View Single Post
 
Old Mar 01, 2008, 04:01 AM
Anonymous33350
Guest
 
Posts: n/a
When i was 13 i didnt know anything about cutting or suicide. It just wasnt anything i had ever heard about. I became friends with this girl named Kayleigh who cut and was always suicidal. I made her my "project" i wanted to help her so bad and we became best friends. She always talked to me about what she went through at home and how she coped (cutting and drinking) I would always try to be supportive and give her these long lectures about why she shouldnt do that and she always called me when she was suicidal and i helped talk her out of it. I never really understood how she could do those things to herself. It didnt make sense to me. Well when i was 14 things got bad in my house, some of same things that she had to deal with and some worse but she and I werent friends much anymore because she got sent away for a bit. I meet this new girl name Kayla and she cut herself because she thought it was funny and liked how it looked on her arm. That really confused me. So here i am 14 and everything is getting worse and worse for me at home and everyone around me is doing this cutting thing. Then we had a guidance presentation about drug abuse and self harm. The teacher said "a lot of teenagers cut themselves once and if they are normal it hurts and they never do it again, but if they are emotionally hurting it works for them" so i thought about that and i was like oh a lot of teenagers to this, then whats the problem?
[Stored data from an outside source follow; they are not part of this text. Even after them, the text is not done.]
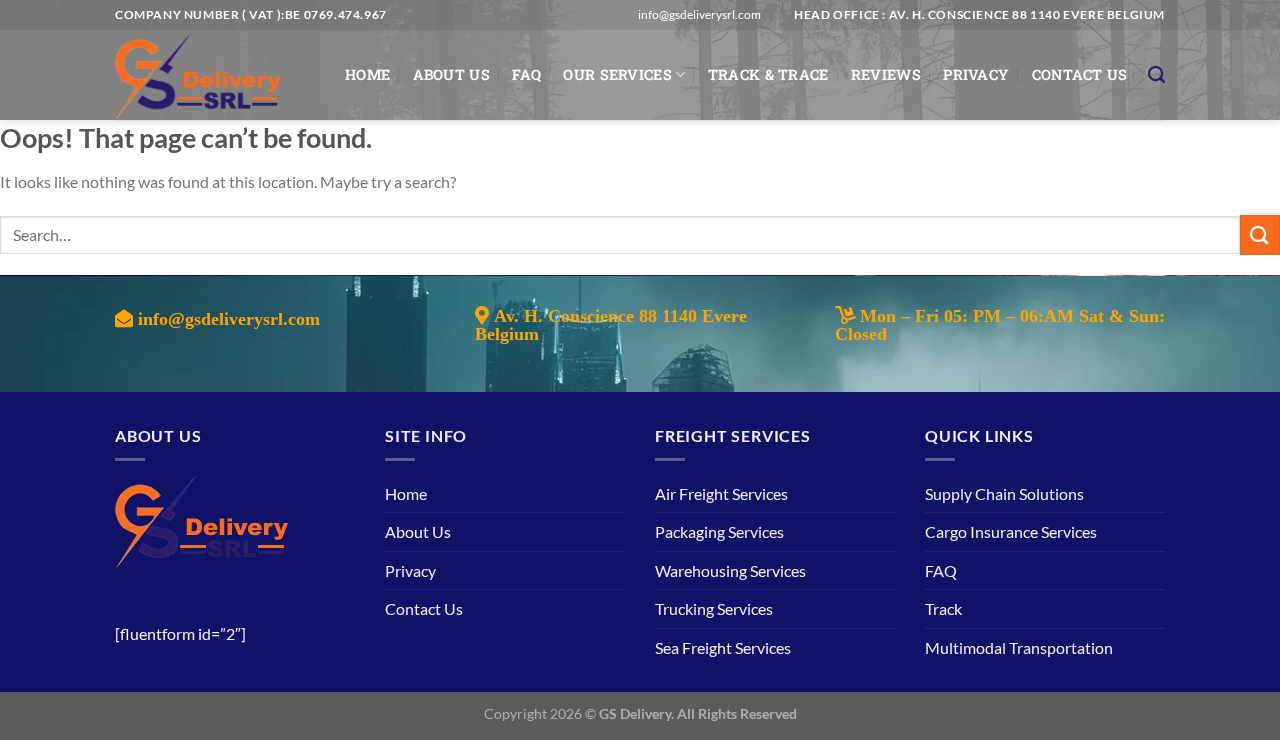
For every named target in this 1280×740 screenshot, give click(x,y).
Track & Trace (768, 74)
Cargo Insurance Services (1011, 531)
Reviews (886, 74)
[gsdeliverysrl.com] (215, 75)
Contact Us (1080, 74)
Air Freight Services (721, 493)
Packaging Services (719, 531)
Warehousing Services (730, 570)
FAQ (526, 74)
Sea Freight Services (723, 647)
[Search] (1156, 75)
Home (367, 74)
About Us (451, 74)
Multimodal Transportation (1019, 647)
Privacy (976, 74)
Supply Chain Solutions (1004, 493)
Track (943, 608)
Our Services (617, 74)
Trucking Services (714, 608)
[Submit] (1260, 234)
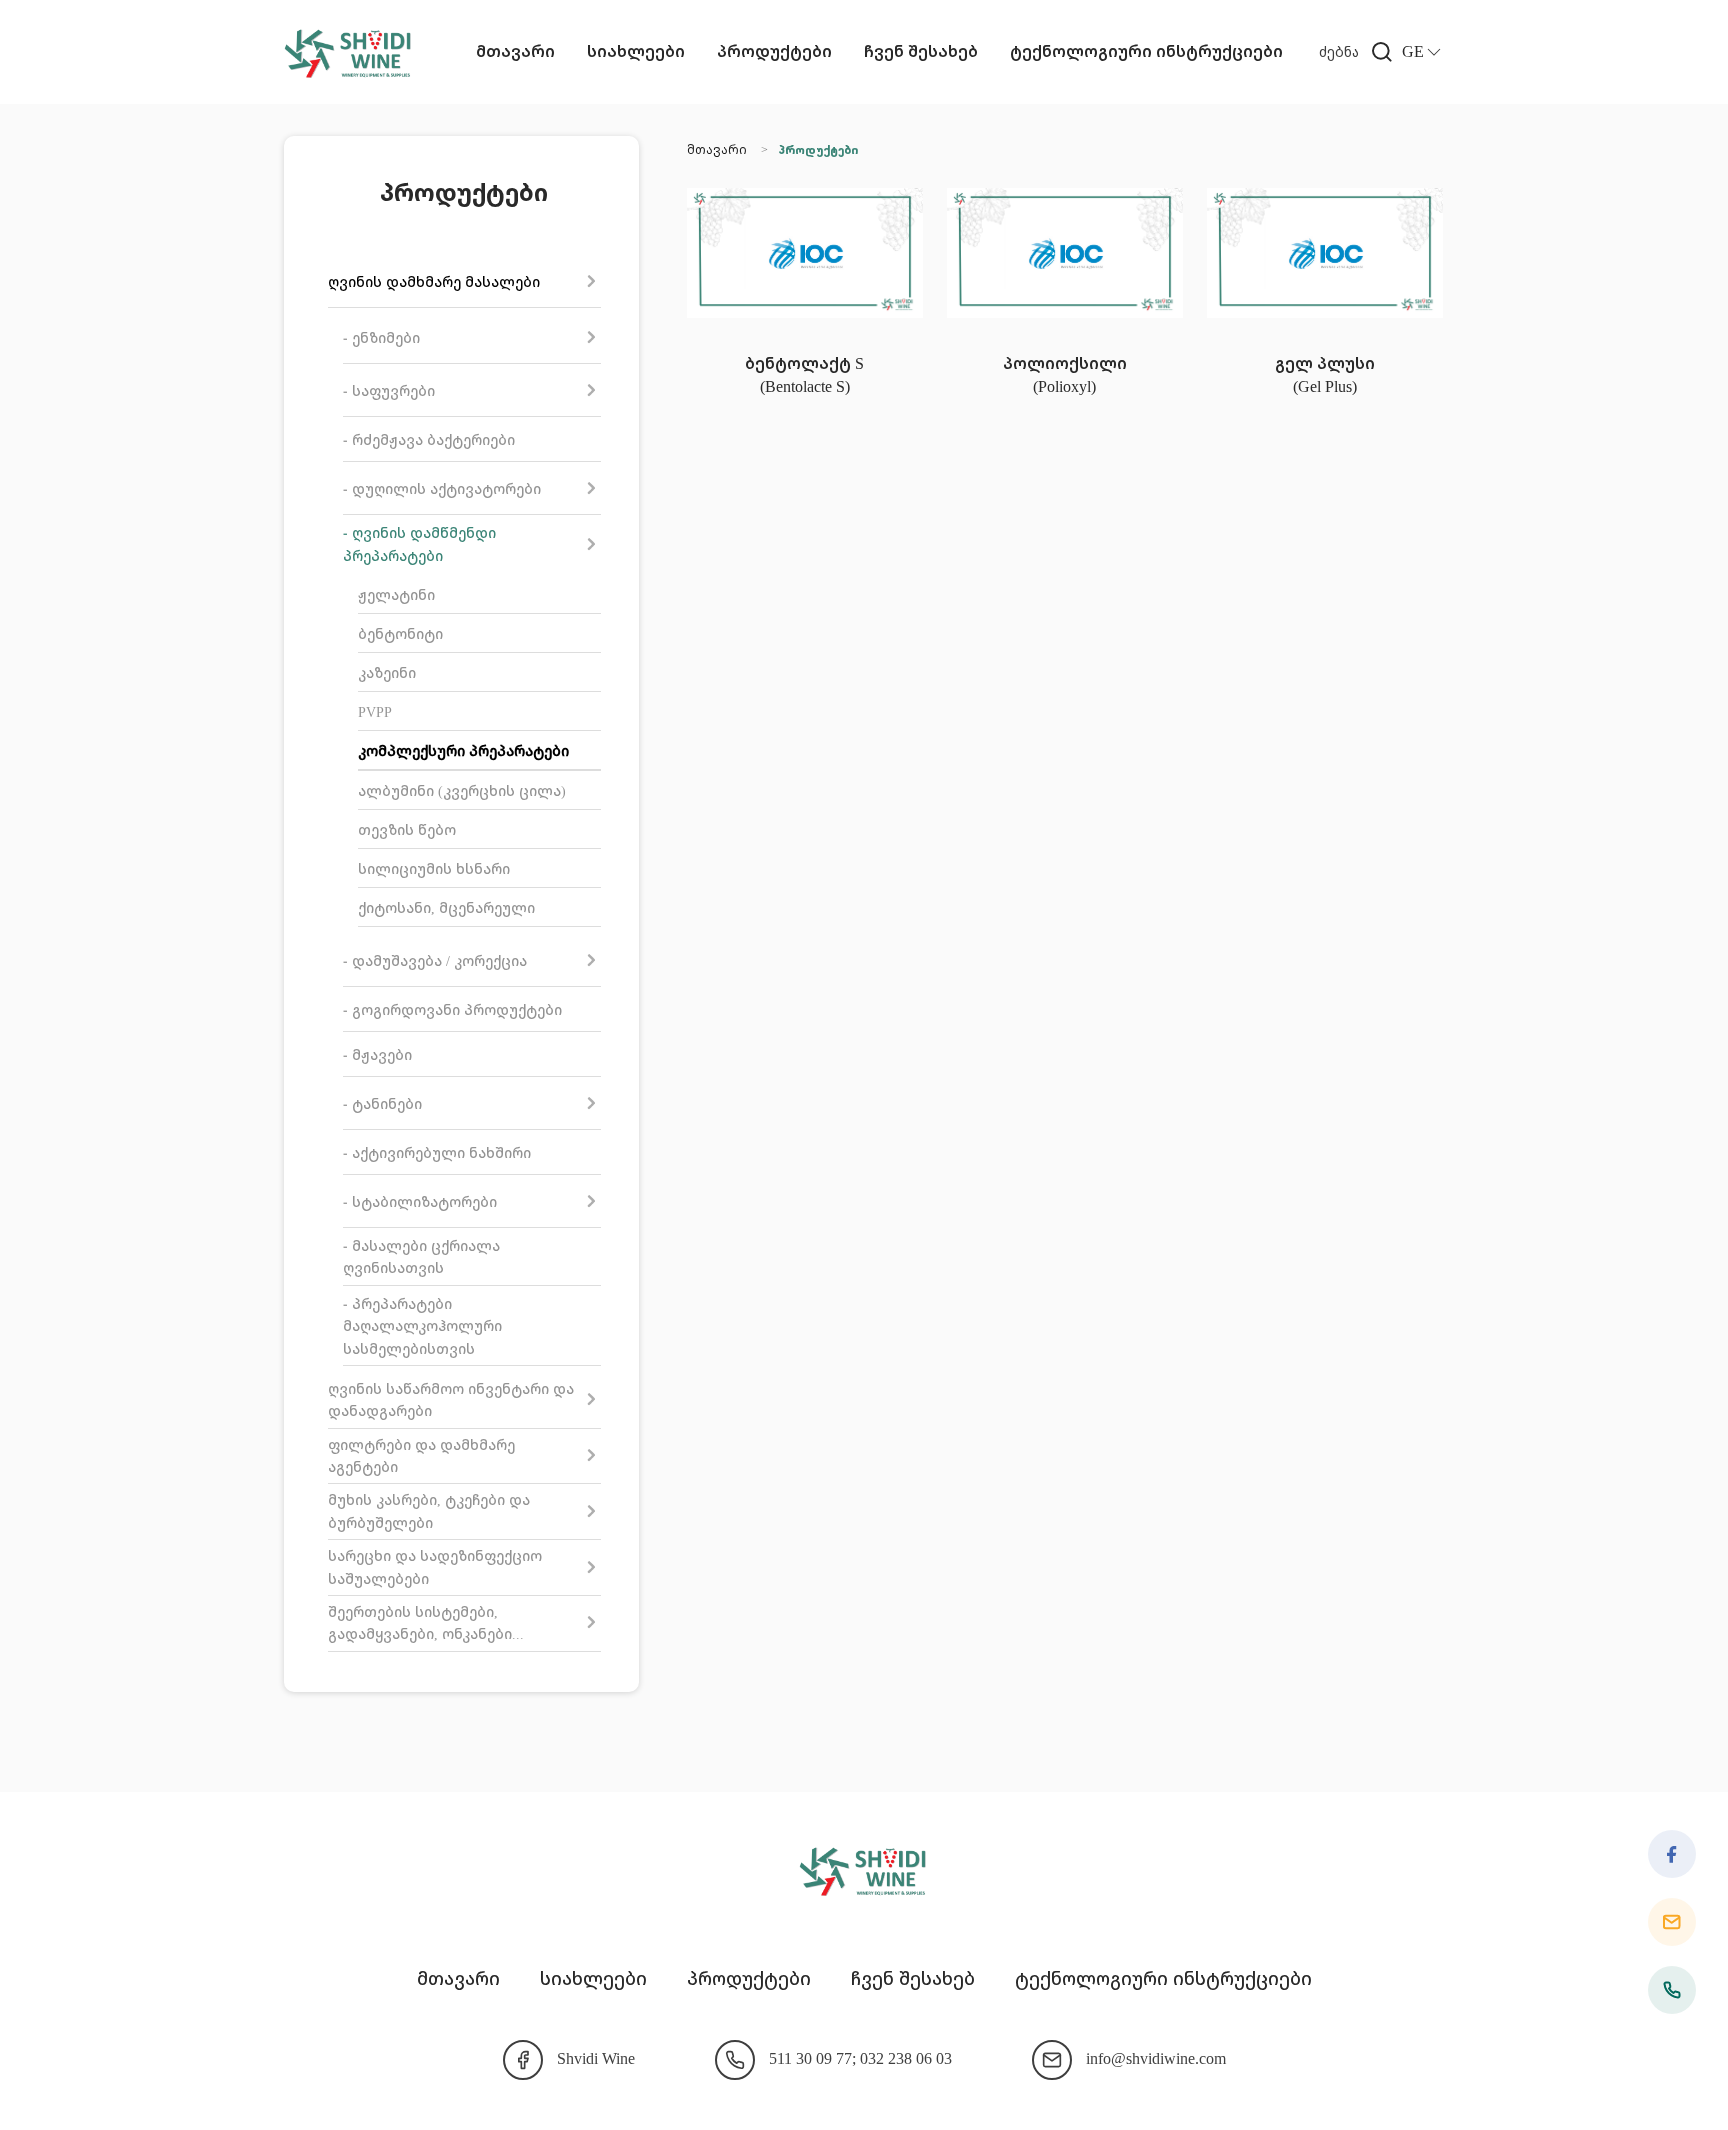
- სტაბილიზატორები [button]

So one day my mom flipped out on me and started telling me all the negative things about me and i lost it. I sat in my room crying with a knife in my hand and i cut my self 3 times on my left arm. The next day i went to school and kayla saw my arm at lunch and said DID YOU CUT?! really loud and i immediatly snapped back no my cat did it and she said yeah right thats what i always tell my mom. I actually didnt stay friends with this girl for long because i was afraid of people finding out but I have done it ever since...
so to answer your question, yes, if i didnt learn that all these kids in my school did it i wouldnt have ever thought to do it.